Answer:
According to the US Supreme Court, the 2 types of sexual harassment are the following:
• Quid Pro Quo - This occurs when the employee's submission or rejection of sexual advances or conduct made can explicitly or implicitly affect the conditions of one's employment or is used as basis for employment decisions made. This kind of sexual harassment is literally "this for that" and it means that the unwelcome sexual conduct can result to tangible employment action (such as hiring or firing) if the employee accepts or rejects such sexual requests or favor.
• Hostile work environment - This is a result of unwelcome conduct (whether verbal or physical) that is based on gender.
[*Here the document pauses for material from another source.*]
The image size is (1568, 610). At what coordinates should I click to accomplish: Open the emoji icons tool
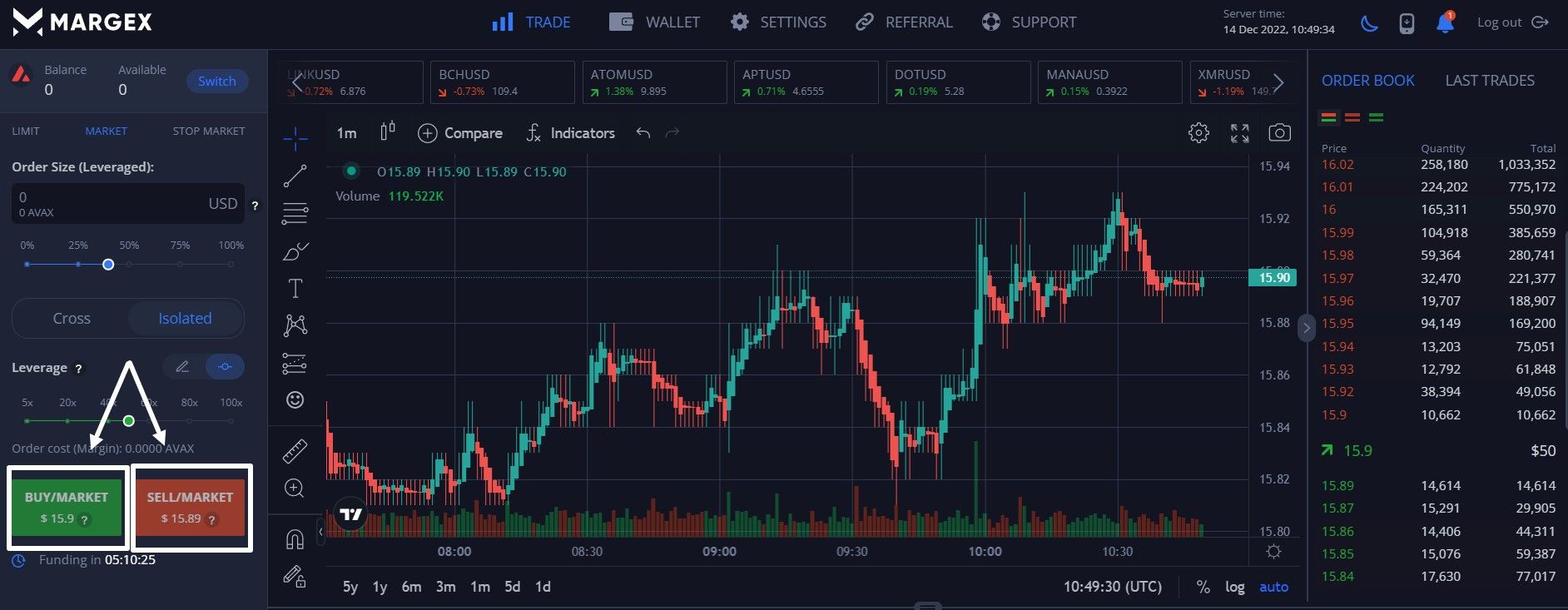[295, 400]
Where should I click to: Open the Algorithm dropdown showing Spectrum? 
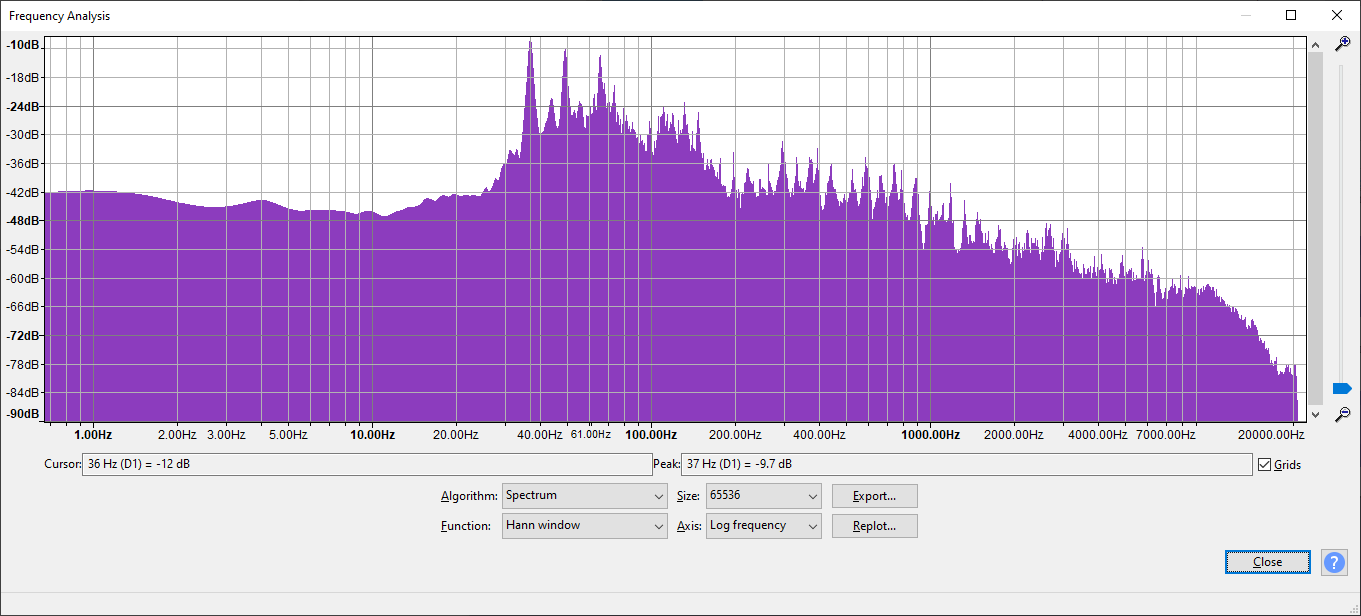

Sexually harassing conduct that create a hostile environment may include the following: unnecessary touching, grant of job favors to employees who participate in consensual sexual activity, telling off-color jokes, use of demeaning or inappropriate teams, sabotaging the employee's work.
GENERALLY, courts look for SH claims to prove one of two types of SH:
quid pro quo - something for something - workplace favors in exchange for sexual favors, or
hostile environment - filling the workplace with insults and mistreatment [pervasive and persistent] based only on sex or gender.
After investigation, EEOC and state EEO agencies find only one validated SH charge per 200,000 US workers per year. Illegal sexual harassment is very rare.